Security is maintained in Web SSO configurations. WebSSO typically provides the authentication and authorization infrastructure utilized by account stores and web sites to implement the different trust scenarios presented by each configuration in a safe way. In a B2E example 217, an employee 211 could access internal and DMZ corporate web sites, as well as outsourced benefits sites, with a single sign-on using her corporate Active Directory identity 207. In a B2B example 214, WebSSO could enable a first organization to federate a SharePoint site 206 in its DMZ 202 with the employees of a second organization 208, using identities defined and managed by the second organization within their own Active Directory 204.
Definitions of the terminology used above are provided in the paragraphs that follow to aid the user in understanding the examples provided.
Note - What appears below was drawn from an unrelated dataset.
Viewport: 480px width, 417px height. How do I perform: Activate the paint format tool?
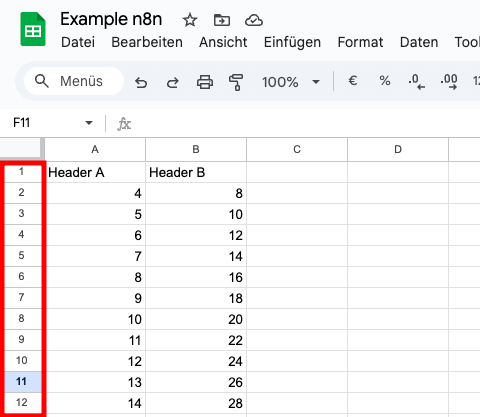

However these definitions are not meant to limit the practice of the examples to the structures disclosed. It will be appreciated that the examples provided may be applied to a variety of network configurations, and are not limited to any one manufacturer's design, standard or particular implementation.
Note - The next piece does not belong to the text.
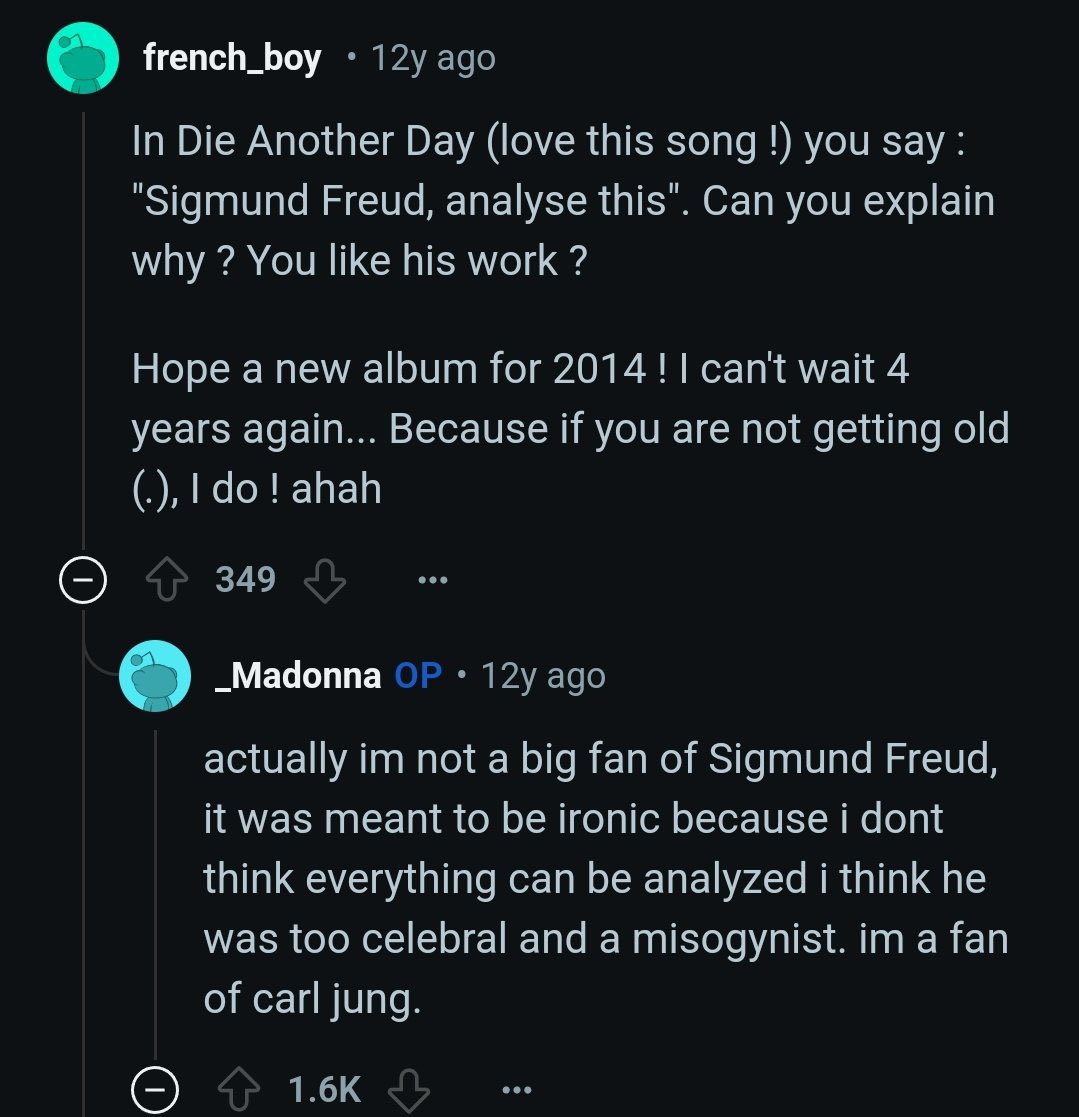Downvote french_boy's comment
This screenshot has height=1117, width=1079.
point(324,580)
A federation typically refers to the association of different organizations (e.g., different autonomous identity domains or realms) that have employed agreements, standards, and/or cooperative technologies to make user identity and entitlements portable between the organizations. In this manner, a user of one realm can access a Web application of a different realm without multiple logon events.
A forest may be used to link more closely related organizations. Domains are often used to represent organizations and their members. A tree is typically a collection of domains, or child domains. To manage closely related business entities, such as within a corporation, each respective tree (“tree”) can be interconnected within a domain forest (“forest”). Trees in a forest are typically connected by two way trust relationships. When trees are grouped together and implemented as a network system in a forest, the forest boundary becomes the trust (e.g., security) boundary and the unit of administrative isolation for the group of domains.
A demilitarized zone (“DMZ”) may refer to a perimeter security network typically established at a boundary between a local area network (“LAN”) and the internet. Such a DMZ serves to protect servers on the LAN from malicious users on the internet. Typically a firewall stands between the LAN and DMZ. A DMZ may include proxy servers, web servers, and virtual private network (“VPN”) servers. Proxy servers typically provide secure access for external users accessing information on the LAN, and typically appear transparent to client computers. Proxy servers may be programmed to disallow access to specific resources. Web servers are typically accessible to anyone on the internet. VPN servers are typically remote access and authentication servers that allow secure access to the LAN through the internet. Secure access to network may be provided by various security protocols such as a conventional Kerberos system. Security protocols are protocols that allow networks and systems to authenticate users, computers, and applications for purposes of accessing resources on these networks and systems. Security protocols use various forms of encryption to ensure the privacy, authenticity, and integrity of a user's credentials and of network communications.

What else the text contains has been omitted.